Exercise task A:
In the nvme-tcp patch thread, which interface does the patch switch the receive side over to?
Exercise task B:
Reproduce everything in the nvme-tcp patch thread from "Mon Dec 1 01:02:12" down to "to reduce latency)".

Extracted text:
[PATCHv2] nvme-tcp: Implement recvmsg() receive flow

Mon Dec 1 01:02:12 PST 2025

On 11/30/25 22:38, Sagi Grimberg wrote:
> 
> 
> On 27/11/2025 13:47, Hannes Reinecke wrote:
>> On 11/27/25 08:52, Hannes Reinecke wrote:
>>> On 11/26/25 08:32, Sagi Grimberg wrote:
>>>>
>>>>
>>>> On 20/10/2025 11:58, Hannes Reinecke wrote:
>>>>> The nvme-tcp code is using the ->read_sock() interface to
>>>>> read data from the wire. While this interface gives us access
>>>>> to the skbs themselves (and so might be able to reduce latency)
>>>>> it does not interpret the skbs.
>>>>> Additionally for TLS these skbs have to be re-constructed from
>>>>> the TLS stream data, rendering any advantage questionable.
>>>>> But the main drawback for TLS is that we do not get access to
>>>>> the TLS control messages, so if we receive any of those message
>>>>> the only choice we have is to tear down the connection and restart.
>>>>> This patch switches the receive side over to use recvmsg(), which
>>>>> provides us full access to the TLS control messages and is also
>>>>> more efficient when working with TLS as skbs do not need to be
>>>>> artificially constructed.
>>>>
>>>> Hannes,
>>>>
>>>> I generally agree with this approach. I'd like to point out though
>>>> that this is going to give up running RX from directly from softirq 
>>>> context.
>>>
>>> Yes.
>>>
>>>> I've gone back and forth on weather nvme-tcp should do that, but never
>>>> got to do a thorough comparison between the two. This probably shuts
>>>> the door on that option.
>>>>
>>> The thing with running from softirq context is that it would only
>>> make sense if we could _ensure_ that the softirq context is running
>>> on the cpu where the blk-mq hardware context is expecting it to.
>>> Not only would that require fiddling with RFS contexts, but we also
>>> found that NVMe-over-fabrics should _not_ try to align with hardware
>>> interrupts but rather rely on the driver to abstract things away.
>>>
>>>> Having said that, I am fine with this approach. recvmsg is a saner 
>>>> interface.
>>>>
>>> Thanks!
>>>
>>>
>>> [ .. ]>> @@ -1023,40 +1030,32 @@ static int nvme_tcp_recv_ddgst(struct
>>>>> nvme_tcp_queue *queue,
>>>>>       return 0;
>>>>>   }
>>>>> -static int nvme_tcp_recv_skb(read_descriptor_t *desc, struct 
>>>>> sk_buff *skb,
>>>>> -                 unsigned int offset, size_t len)
>>>>> +static int nvme_tcp_recvmsg_ddgst(struct nvme_tcp_queue *queue)

Provided information:
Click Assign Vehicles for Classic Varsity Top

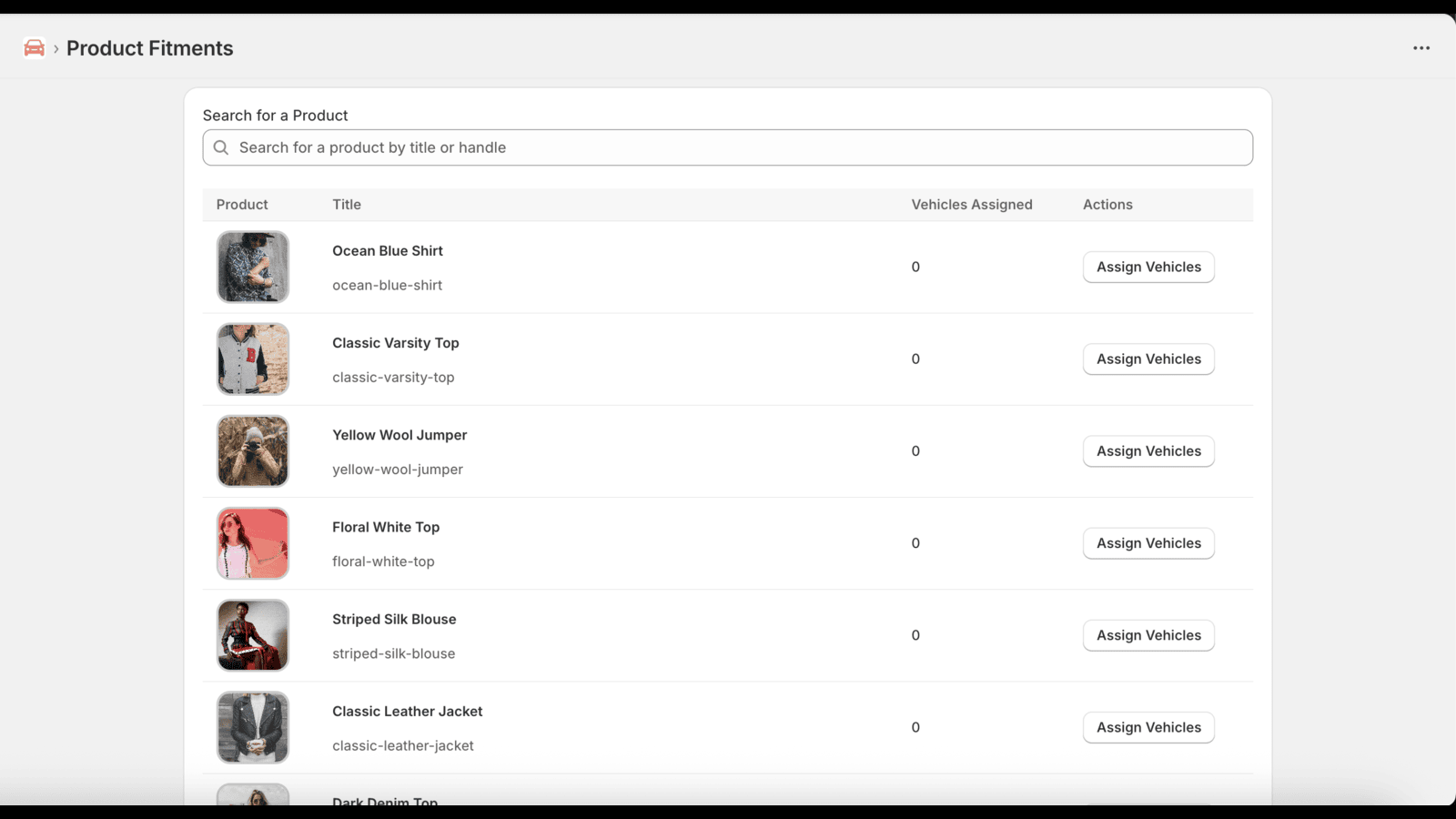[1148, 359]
--
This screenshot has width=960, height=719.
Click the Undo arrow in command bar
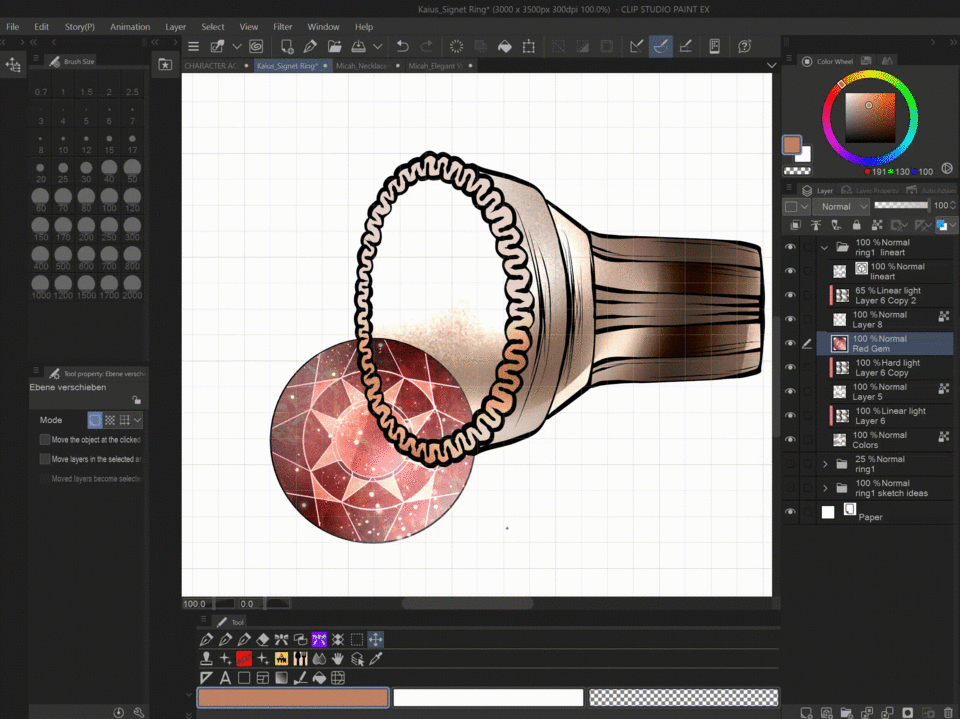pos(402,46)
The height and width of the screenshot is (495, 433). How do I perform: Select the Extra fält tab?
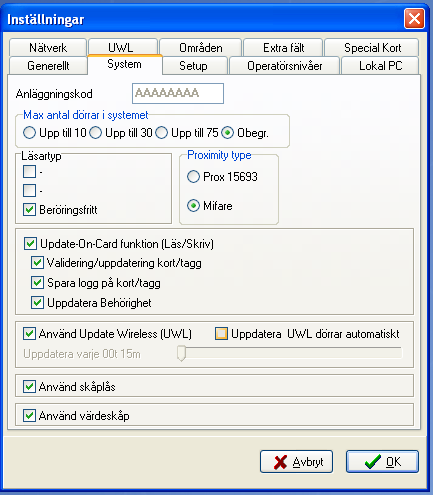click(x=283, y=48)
--
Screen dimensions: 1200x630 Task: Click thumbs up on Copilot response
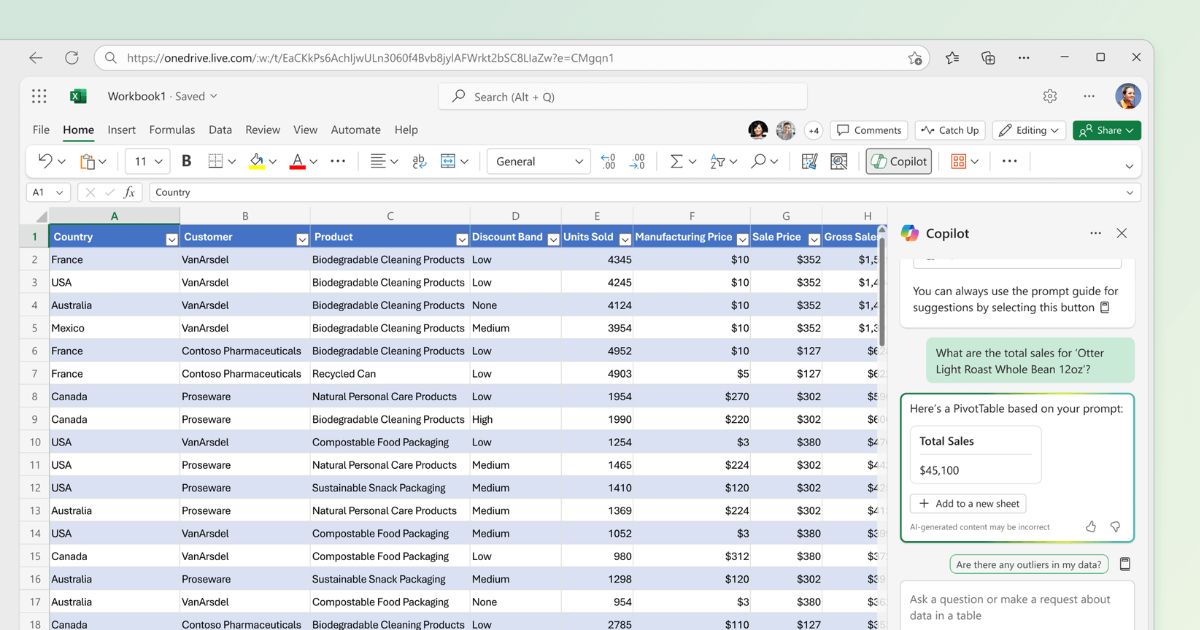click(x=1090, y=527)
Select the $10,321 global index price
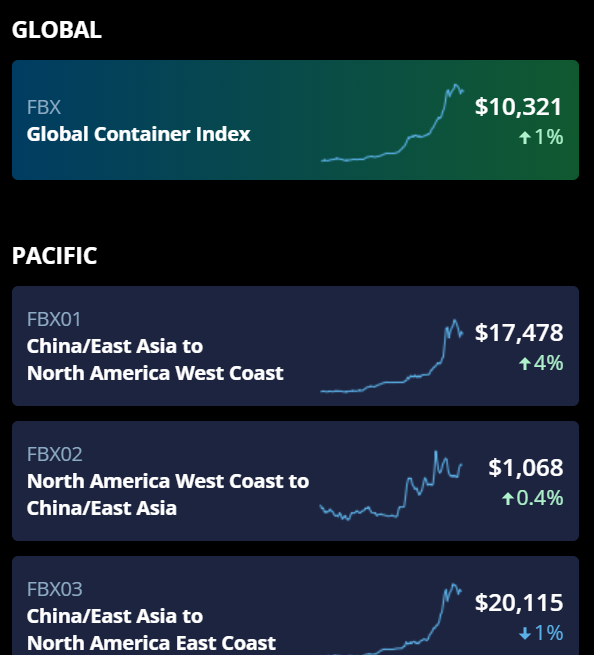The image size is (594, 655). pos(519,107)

Full solution A:
recvmsg()

Full solution B:
Mon Dec 1 01:02:12 PST 2025

On 11/30/25 22:38, Sagi Grimberg wrote:
> 
> 
> On 27/11/2025 13:47, Hannes Reinecke wrote:
>> On 11/27/25 08:52, Hannes Reinecke wrote:
>>> On 11/26/25 08:32, Sagi Grimberg wrote:
>>>>
>>>>
>>>> On 20/10/2025 11:58, Hannes Reinecke wrote:
>>>>> The nvme-tcp code is using the ->read_sock() interface to
>>>>> read data from the wire. While this interface gives us access
>>>>> to the skbs themselves (and so might be able to reduce latency)